Autor colaborador: Guillermo García del Busto Miralles
Imagina una
sala de cine gigantesca donde cabe toda la humanidad. Imagina que la pantalla
es titánica y cubre toda la pared del fondo, desde el suelo hasta más allá de
donde alcanza la vista. Detrás de la pantalla, unos potentes focos que
proyectan, sobre la misma, las sombras de aquello que se cruce por delante.
Imagina las butacas ocupadas en su práctica totalidad, pobladas por personas,
eso que llamamos humanidad. La gente está atada a su butaca con cadenas y no
puede moverse, su cabeza atrapada entre dos tablas, una a cada lado,
impidiéndole ver el entorno, forzando a mirar la pantalla. De fondo, un
constante flujo de ruido, lamentos, insultos, risas, conversaciones… que dan
voz a las sombras de la pantalla. Imagina que de repente, entra una persona
andando. El ambiente es oscuro, como en toda sala de cine una vez ha empezado
la película. Esa persona tropieza con un espectador.
- ¿Qué ha ocurrido?- se
sobresalta el espectador.
- Disculpe caballero, me he
tropezado porque mis ojos aún no se han acostumbrado a la oscuridad.
- ¿Oscuridad? ¡Pero si se ve
perfectamente! Siempre se ha visto bien… Lo único que no veo es a la persona
que me habla, ¿quién eres, por qué no puedo verte?
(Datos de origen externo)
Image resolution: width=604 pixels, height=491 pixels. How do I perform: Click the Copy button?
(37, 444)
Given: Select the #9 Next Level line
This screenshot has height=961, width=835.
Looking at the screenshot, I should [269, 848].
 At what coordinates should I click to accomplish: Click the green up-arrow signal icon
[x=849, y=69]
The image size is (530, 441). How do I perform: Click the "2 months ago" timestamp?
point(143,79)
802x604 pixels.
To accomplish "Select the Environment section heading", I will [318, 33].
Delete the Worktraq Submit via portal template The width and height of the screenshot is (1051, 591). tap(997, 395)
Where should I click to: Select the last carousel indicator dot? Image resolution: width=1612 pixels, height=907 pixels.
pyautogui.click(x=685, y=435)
- Me llamo Amaranta y si no me
ves, es porque algo impide tu visión. Podría tratar de remediarlo, pero de nada
servirá si tú no quieres realmente.
- Quiero verte, Amaranta, me
gusta tu voz. Haz lo que sea necesario… ¡Ay! ¿Qué has hecho?
- Perdona, he arrancado las
tablas que te impedían girar la cabeza, gírala ahora.
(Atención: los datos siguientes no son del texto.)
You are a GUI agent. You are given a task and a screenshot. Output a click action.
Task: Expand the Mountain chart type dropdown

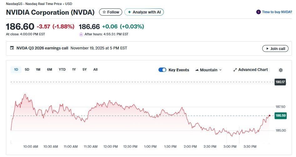pyautogui.click(x=220, y=70)
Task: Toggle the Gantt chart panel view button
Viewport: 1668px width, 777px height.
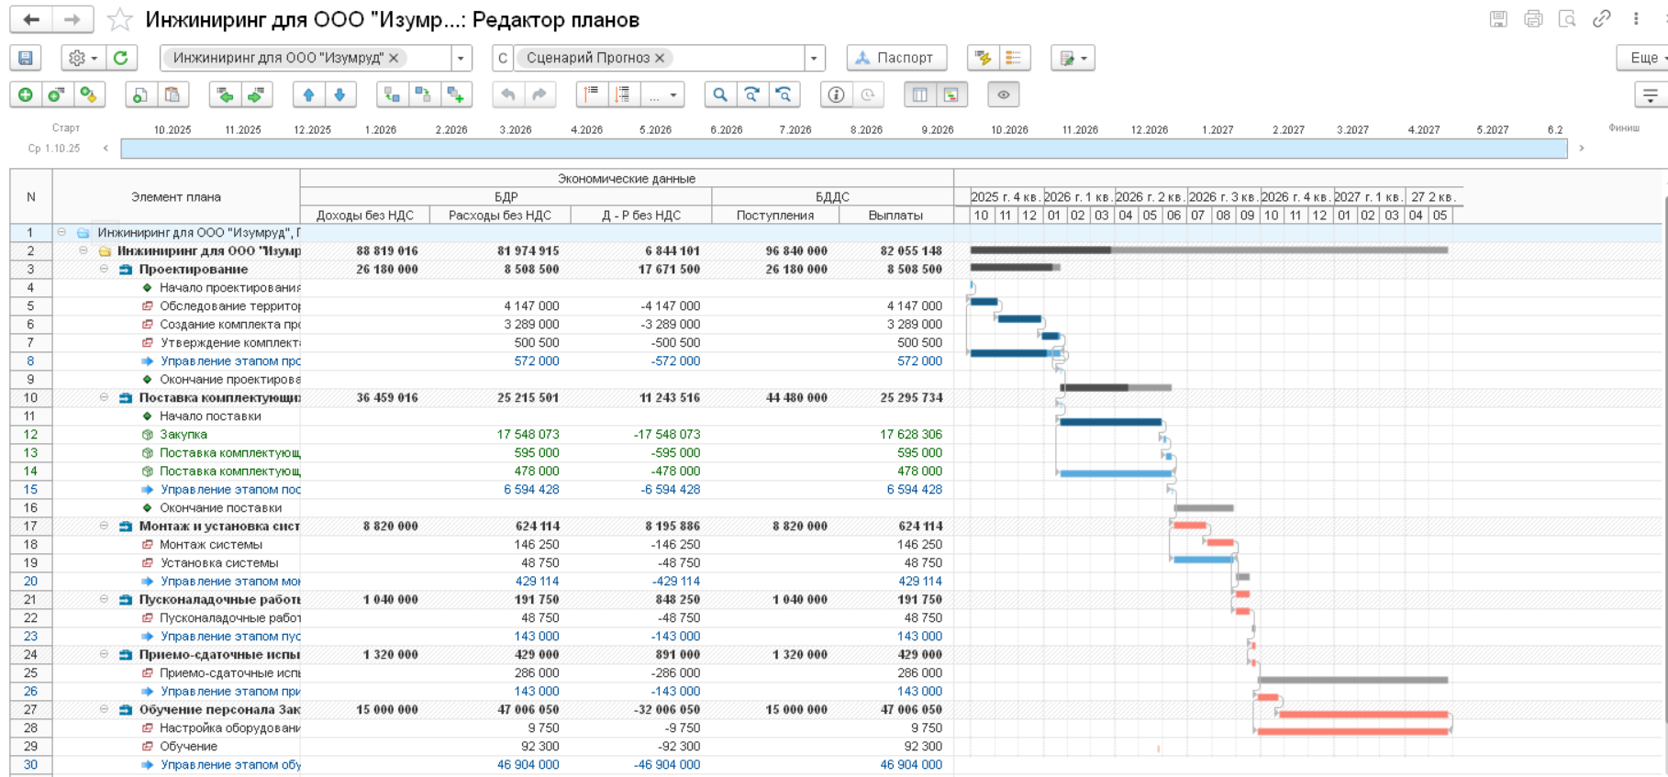Action: (951, 94)
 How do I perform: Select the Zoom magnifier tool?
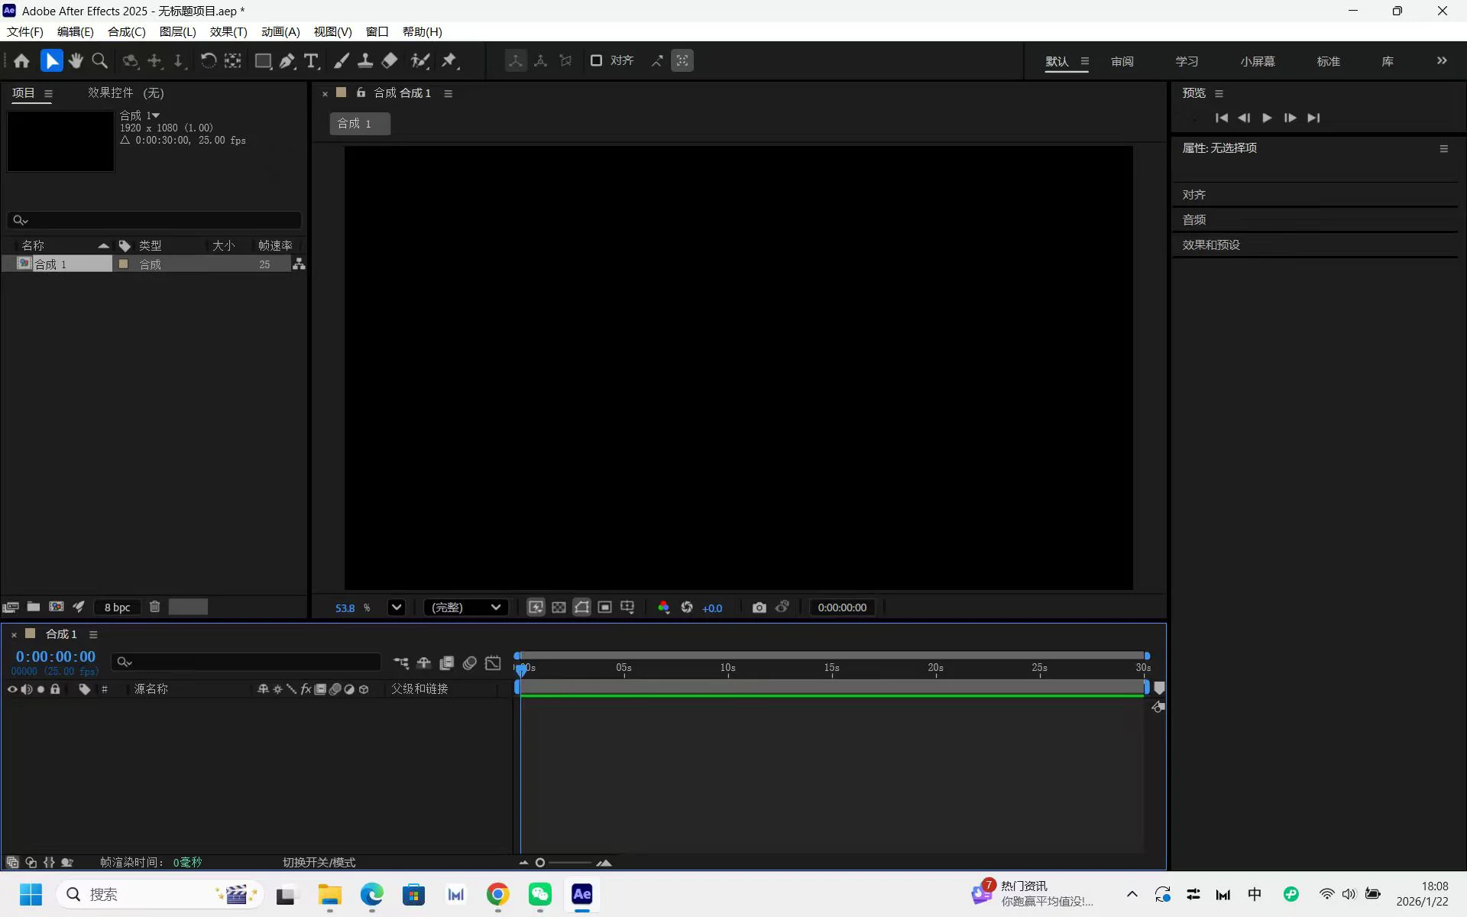[99, 61]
- Hola Amaranta, ahora te veo.
Pero veo mucho más. ¿Quién es toda esa gente? ¿Qué es este lugar?
- Son tus vecinos, nunca los
habías visto así, de hecho nunca los habías visto en términos estrictos. Son
esas personas con las que has compartido infinidad de conversaciones sobre lo
que ocurre en la pantalla.
- ¡Ssshhh! Un respeto, por favor-
interrumpe otro espectador-. Quiero escuchar lo que pasa.
- Quizá deberíamos irnos a otro
lugar para hablar, ¿qué te parece?
- ¿A otro lugar? ¿Es que hay otro
lugar que no sea este? Dime, Amaranta, ¿por qué iba a querer moverme, con lo
cómodo que estoy?
- Es posible que no quieras, pero
para no interesarte preguntas demasiado. Una persona con tantas preguntas en la
cabeza no puede quedarse quieta, ¿me equivoco?
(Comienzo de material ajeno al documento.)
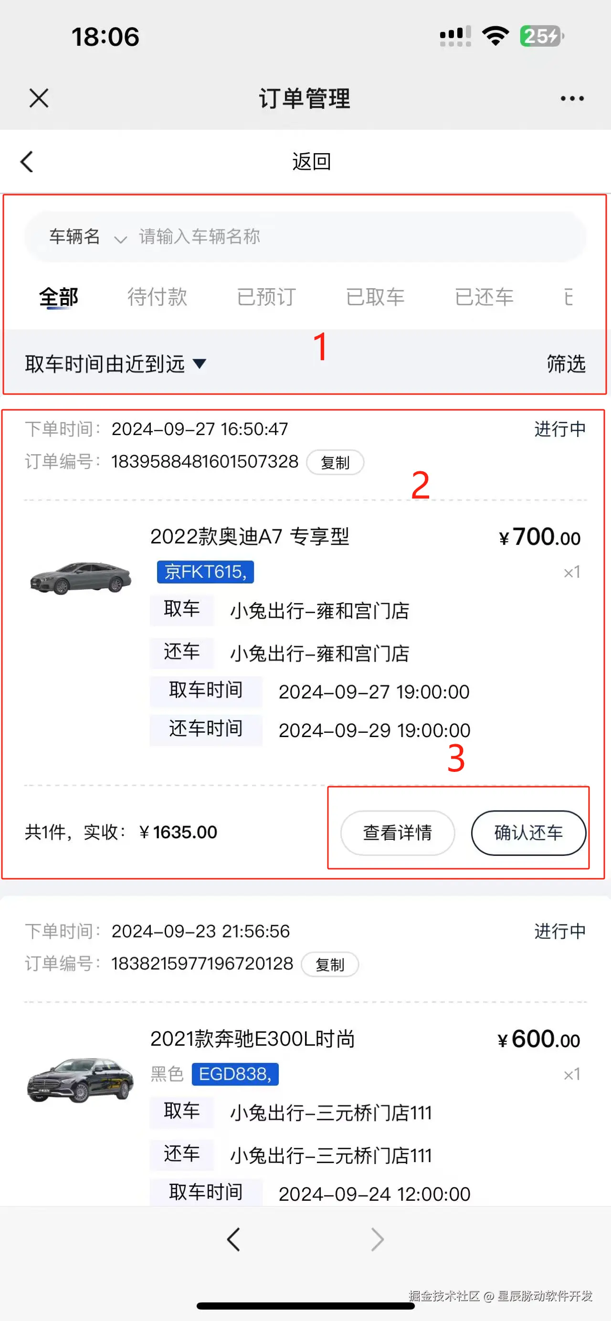Tap the back arrow beside 返回

click(x=27, y=162)
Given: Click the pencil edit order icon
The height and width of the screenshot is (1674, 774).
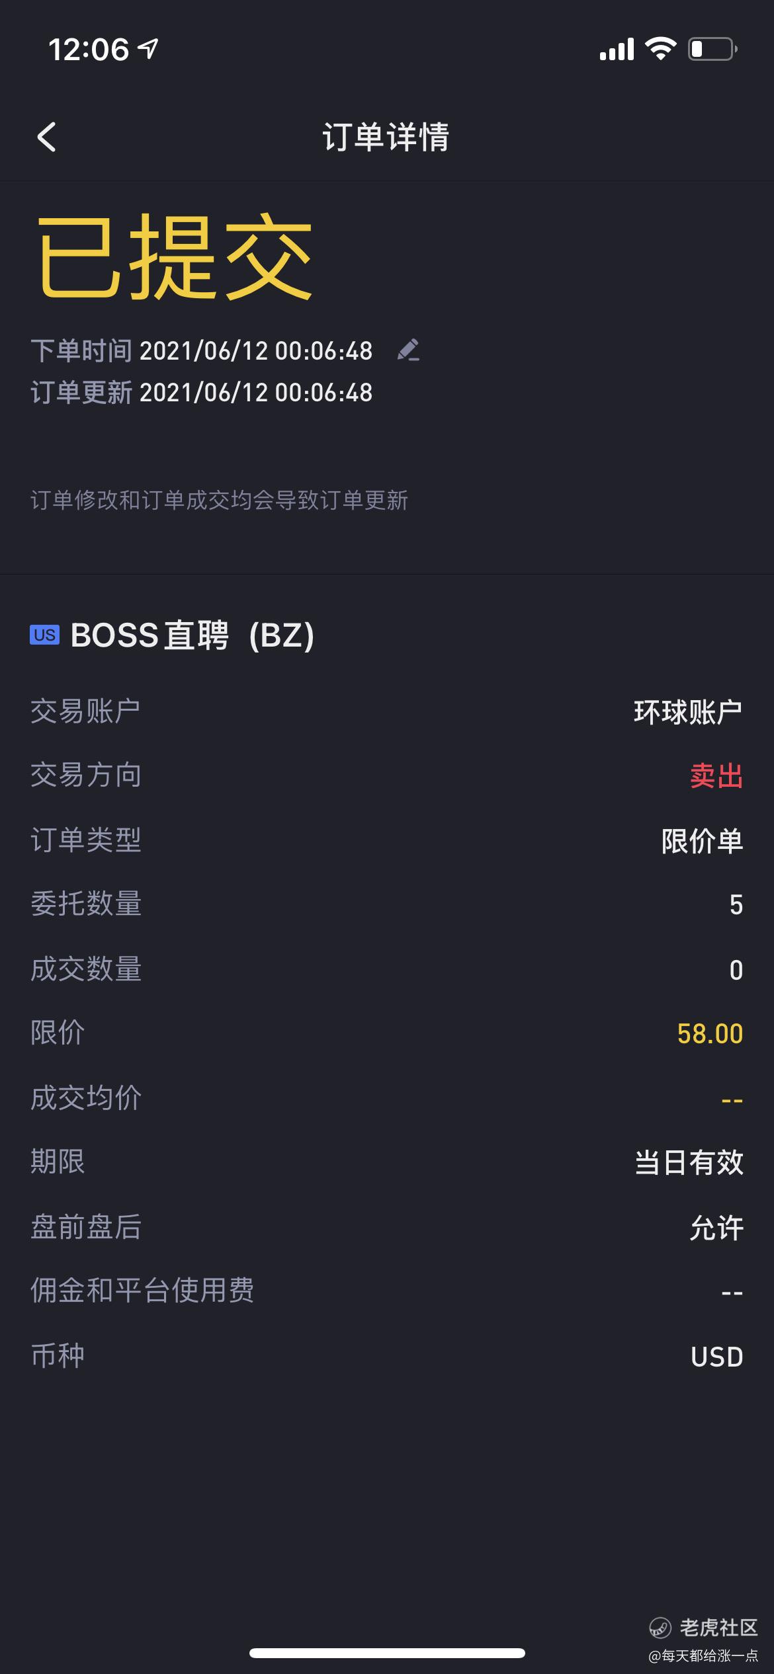Looking at the screenshot, I should [408, 350].
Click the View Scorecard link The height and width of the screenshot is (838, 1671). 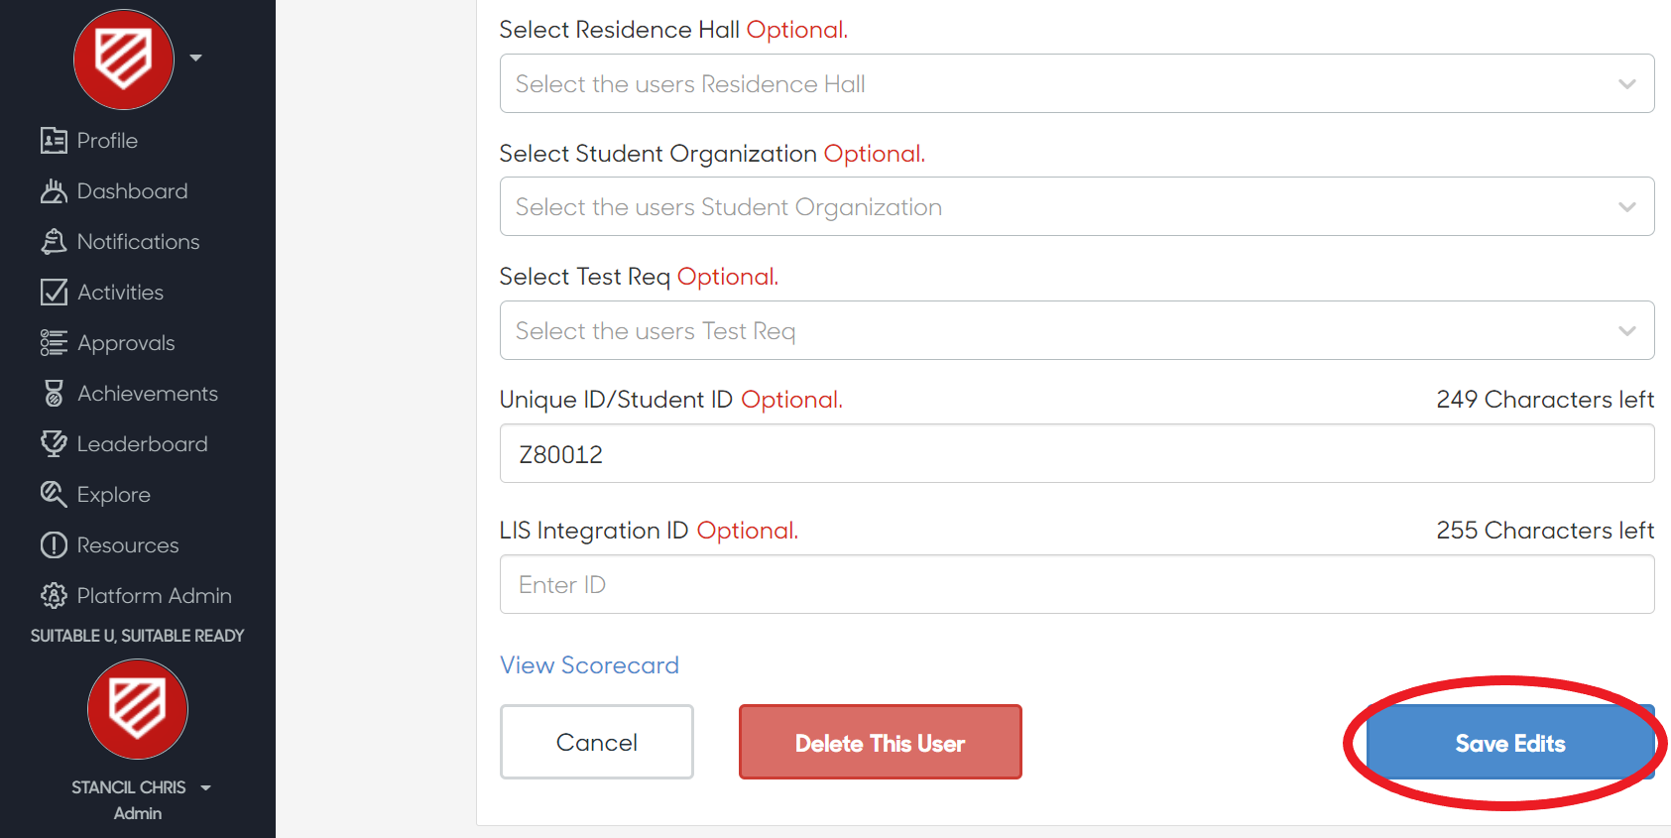click(589, 665)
- Lo cierto es que me intrigas,
siento mucha curiosidad, pero también sé que la curiosidad mató al gato, y que
la muerte es una mujer seductora. ¿Qué me garantiza que después de irme contigo
pueda volver aquí?
- Nada- responde secamente
Amaranta-. Si vienes conmigo, volver, volverás seguro, pero quizá ya no seas el
que hoy eres. Si no confías en mí, confía en tus preguntas. Ellas son poderosas
aliadas cuando les prestas atención, pero te torturarán vivo si tratas de
reprimirlas.
- Está bien, Amaranta. Llévame a
ese otro “sitio”. Por cierto, me llamo Platón.
- Eso, marchaos de aquí, dejad de
molestar a la gente- espeta otro espectador, impaciente, incómodo con la
conversación-.
Amaranta hace ademán de marcharse
hacia el fondo de la sala. Platón se levanta, da unos pasos, pero se para bruscamente.
- ¿Qué es esto, Amaranta? Quiero
seguirte, pero no puedo, algo me tira de los tobillos y las muñecas.
- Es el primer paso, Platón. Si
no te mueves, no sientes las cadenas.
- Cadenas… las tengo bien
sujetas, pero nunca me había fijado en ellas. Claro que nunca las había tensado…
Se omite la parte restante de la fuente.